### What to produce
Repeat verbatim the lines of the records from the one containing "The image size is (542, 462)." through the one containing "click(x=1709, y=863)", inclusive, and nothing else.
'''
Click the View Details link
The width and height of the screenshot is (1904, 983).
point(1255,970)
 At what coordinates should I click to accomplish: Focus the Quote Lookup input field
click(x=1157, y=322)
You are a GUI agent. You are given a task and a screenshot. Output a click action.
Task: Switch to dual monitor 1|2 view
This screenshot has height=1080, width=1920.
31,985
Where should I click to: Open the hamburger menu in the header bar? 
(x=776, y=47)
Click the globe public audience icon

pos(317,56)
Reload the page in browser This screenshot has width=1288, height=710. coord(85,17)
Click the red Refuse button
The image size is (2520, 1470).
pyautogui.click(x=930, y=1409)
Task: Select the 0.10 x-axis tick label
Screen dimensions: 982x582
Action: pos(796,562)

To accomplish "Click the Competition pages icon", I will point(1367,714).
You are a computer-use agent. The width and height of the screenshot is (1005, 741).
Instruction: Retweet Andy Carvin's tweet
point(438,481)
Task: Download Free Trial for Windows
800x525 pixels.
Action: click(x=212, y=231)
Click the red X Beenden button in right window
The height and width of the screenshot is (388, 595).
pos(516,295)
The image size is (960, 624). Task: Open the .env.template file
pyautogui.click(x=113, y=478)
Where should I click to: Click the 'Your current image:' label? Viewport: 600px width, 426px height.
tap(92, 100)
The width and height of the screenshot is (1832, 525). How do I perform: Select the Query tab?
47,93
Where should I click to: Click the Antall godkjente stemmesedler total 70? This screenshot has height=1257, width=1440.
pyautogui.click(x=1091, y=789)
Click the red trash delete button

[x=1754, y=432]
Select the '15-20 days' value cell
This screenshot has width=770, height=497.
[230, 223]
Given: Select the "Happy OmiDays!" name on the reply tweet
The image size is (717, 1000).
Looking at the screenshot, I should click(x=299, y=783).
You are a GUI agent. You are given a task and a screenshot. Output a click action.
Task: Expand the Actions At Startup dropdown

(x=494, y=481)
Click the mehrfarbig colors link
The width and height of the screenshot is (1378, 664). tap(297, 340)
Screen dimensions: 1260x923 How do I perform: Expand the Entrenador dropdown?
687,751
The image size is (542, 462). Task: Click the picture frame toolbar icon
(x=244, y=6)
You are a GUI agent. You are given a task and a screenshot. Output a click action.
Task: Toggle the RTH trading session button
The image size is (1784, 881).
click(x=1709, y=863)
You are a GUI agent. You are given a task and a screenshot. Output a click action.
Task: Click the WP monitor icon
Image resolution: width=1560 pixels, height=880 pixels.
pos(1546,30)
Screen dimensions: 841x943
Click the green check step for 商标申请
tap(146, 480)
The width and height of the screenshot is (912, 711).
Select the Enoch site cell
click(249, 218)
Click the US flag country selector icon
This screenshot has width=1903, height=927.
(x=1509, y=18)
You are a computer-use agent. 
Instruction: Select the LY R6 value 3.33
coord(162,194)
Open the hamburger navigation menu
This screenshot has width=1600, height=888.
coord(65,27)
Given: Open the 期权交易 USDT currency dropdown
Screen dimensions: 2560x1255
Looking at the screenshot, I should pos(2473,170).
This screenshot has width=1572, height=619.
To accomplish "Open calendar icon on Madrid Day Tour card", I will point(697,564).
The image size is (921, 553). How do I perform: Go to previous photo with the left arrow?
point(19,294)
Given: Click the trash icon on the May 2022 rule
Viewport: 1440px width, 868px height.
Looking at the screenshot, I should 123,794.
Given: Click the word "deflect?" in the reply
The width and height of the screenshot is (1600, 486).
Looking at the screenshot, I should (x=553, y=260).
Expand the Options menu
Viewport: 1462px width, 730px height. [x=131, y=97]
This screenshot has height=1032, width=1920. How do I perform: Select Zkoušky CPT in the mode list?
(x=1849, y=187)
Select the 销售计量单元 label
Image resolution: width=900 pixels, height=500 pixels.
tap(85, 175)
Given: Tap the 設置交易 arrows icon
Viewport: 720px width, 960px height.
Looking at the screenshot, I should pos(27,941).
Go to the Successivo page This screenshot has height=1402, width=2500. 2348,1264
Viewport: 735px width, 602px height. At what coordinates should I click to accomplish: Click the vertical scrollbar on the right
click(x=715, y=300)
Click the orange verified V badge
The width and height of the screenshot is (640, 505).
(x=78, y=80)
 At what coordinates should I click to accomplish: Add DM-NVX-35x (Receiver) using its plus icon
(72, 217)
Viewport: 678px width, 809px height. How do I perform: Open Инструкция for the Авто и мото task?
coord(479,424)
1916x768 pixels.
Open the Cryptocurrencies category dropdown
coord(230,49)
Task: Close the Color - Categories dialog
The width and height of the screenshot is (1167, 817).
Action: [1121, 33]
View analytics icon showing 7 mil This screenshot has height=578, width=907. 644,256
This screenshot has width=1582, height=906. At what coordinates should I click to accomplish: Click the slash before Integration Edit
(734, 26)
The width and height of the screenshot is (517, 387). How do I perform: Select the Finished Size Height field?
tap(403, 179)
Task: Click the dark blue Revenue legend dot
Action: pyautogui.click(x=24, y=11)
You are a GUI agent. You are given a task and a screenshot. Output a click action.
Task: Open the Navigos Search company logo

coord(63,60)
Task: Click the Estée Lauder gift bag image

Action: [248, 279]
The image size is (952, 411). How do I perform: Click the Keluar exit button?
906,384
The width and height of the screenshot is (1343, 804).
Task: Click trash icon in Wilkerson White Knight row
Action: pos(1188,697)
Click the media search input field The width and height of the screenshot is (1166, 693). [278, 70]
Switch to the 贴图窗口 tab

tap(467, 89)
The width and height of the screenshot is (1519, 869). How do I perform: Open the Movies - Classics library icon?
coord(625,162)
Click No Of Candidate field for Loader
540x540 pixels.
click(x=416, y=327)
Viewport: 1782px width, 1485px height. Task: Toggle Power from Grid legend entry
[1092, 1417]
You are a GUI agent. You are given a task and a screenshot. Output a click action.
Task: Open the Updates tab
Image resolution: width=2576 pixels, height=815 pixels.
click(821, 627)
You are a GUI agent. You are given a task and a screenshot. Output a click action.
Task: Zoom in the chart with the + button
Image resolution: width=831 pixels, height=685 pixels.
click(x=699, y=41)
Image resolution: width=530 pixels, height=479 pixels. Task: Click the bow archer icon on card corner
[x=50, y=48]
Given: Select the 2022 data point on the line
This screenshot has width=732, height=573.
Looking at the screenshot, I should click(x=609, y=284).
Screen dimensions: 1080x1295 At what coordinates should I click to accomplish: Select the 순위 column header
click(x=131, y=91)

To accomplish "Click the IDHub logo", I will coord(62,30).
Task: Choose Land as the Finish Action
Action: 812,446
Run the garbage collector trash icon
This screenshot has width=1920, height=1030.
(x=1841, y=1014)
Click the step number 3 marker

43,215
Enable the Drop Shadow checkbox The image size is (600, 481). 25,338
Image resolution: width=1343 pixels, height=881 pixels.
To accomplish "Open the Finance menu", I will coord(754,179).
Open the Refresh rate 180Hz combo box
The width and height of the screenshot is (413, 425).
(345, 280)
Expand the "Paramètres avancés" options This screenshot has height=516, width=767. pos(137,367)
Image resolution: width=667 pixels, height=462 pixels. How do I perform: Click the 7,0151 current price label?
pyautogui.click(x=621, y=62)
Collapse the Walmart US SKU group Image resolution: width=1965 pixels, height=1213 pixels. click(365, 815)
'''
### Solution for this exercise
The image size is (542, 462). Task: Click the picture frame toolbar icon
(x=244, y=6)
You are a GUI agent. You are given a task and a screenshot. Output a click action.
Task: Toggle the RTH trading session button
The image size is (1784, 881).
click(x=1709, y=863)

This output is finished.